The film opens at Hangar 51 in Roswell, New Mexico. Embracing the Lucas signature of starting the story after the action has begun, we discover that a group of Russian KGB infiltrators, lead by the uber-cold Irina Spalko (Cate Blanchett, “I’m Not There”), have already kidnapped Indiana Jones (Harrison Ford, “Firewall”) and his current sidekick ‘Mac’ McHale (Ray Winstone, “Beowulf”) to use Jones’s expertise to find a particular unidentified item at the large storage facility. Echoes of the music from the closing passages of “Raiders of the Lost Ark” let us know that we’ve seen this warehouse before.

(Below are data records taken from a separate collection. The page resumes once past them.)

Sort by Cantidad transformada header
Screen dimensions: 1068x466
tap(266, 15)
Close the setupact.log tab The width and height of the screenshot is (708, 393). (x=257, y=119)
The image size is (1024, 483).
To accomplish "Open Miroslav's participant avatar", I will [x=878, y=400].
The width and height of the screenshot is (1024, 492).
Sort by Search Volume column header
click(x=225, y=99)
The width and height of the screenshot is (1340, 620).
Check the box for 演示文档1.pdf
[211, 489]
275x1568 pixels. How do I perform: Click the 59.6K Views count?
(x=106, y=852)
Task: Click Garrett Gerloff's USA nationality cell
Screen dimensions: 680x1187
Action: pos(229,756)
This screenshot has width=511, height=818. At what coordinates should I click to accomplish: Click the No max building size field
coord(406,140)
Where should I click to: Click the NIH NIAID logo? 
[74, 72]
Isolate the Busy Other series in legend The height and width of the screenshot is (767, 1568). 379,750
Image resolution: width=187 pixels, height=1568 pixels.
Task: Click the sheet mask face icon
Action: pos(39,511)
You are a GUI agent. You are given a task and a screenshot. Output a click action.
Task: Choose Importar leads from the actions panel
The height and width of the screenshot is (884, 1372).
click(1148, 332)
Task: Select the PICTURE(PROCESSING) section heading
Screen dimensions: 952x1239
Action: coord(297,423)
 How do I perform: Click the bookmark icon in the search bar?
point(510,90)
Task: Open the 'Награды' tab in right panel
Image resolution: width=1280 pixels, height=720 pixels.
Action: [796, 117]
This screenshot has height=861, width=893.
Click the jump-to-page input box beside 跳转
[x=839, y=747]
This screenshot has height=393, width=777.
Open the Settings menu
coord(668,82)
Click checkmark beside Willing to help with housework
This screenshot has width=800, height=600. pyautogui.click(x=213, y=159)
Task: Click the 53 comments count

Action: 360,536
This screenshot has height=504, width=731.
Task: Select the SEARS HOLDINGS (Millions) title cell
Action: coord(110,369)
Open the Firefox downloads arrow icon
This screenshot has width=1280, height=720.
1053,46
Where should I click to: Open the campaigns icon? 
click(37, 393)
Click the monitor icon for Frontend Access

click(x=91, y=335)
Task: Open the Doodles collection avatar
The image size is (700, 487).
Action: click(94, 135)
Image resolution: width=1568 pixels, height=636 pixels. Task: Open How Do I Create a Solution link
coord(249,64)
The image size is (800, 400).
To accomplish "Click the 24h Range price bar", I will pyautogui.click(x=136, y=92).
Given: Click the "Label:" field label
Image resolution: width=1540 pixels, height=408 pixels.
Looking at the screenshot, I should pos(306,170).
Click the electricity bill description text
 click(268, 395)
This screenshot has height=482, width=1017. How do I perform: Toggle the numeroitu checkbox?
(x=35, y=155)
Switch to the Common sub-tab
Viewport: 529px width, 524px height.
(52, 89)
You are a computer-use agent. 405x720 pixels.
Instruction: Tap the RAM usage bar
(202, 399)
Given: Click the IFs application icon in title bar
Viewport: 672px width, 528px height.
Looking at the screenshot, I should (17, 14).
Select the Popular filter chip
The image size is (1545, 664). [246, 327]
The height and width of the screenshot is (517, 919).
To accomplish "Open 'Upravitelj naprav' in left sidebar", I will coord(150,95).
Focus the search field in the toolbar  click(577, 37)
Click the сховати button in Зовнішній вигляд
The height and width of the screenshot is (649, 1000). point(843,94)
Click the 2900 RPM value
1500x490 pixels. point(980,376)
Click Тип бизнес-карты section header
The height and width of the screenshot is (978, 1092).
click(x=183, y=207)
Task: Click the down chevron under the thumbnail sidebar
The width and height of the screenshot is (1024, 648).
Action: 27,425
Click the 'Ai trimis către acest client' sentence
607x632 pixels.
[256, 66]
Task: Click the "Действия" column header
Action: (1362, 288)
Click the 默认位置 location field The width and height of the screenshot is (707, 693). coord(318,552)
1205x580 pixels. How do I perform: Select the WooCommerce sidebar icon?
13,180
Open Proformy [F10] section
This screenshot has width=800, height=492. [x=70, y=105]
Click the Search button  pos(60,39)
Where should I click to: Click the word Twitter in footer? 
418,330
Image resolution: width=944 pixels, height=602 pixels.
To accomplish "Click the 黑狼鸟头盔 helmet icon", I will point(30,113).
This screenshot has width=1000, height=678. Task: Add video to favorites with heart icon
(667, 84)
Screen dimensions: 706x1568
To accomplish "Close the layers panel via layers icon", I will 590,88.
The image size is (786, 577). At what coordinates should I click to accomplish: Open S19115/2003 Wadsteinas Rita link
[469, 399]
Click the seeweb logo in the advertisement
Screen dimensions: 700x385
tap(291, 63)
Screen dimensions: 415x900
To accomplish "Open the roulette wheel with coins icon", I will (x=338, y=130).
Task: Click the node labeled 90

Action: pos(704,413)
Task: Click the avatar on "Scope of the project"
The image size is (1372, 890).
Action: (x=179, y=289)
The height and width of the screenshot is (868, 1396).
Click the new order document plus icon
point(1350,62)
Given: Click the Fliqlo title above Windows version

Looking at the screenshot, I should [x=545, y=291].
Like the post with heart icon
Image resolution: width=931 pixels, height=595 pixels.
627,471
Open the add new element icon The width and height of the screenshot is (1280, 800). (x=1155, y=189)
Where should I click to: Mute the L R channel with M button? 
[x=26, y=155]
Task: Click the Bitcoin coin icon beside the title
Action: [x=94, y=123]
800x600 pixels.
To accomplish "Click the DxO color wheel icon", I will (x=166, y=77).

The scene explodes into a glorious escape sequence and establishes Mac as a typical Jones sidekick, never doing what Indy asks and generally getting him into greater trouble than he bargained for.
After an FBI debriefing, Indy finds himself a victim of the Red Scare and decides to leave the country. Before he does, he is tracked down by a young greaser named Mutt Williams (Shia LaBeouf, “Transformers”). Spielberg and Lucas engage in a little hero worship of their own when LaBeouf enters on a motorcycle garbed exactly like Marlon Brando in “The Wild One”. Mutt comes to Jones with a proposition to help rescue his former mentor Professor Oxley (John Hurt, “Perfume: The Story of a Murderer”) and his mother from the very same Russians who used Jones to steal the item from Hangar 51. Oxley claims to have discovered the much-sought-after and feared Crystal Skull of Akator. The search for the skull and its purpose lead Indy’s team and the Russians on a chase through the jungles of Peru to an ancient Mayan temple.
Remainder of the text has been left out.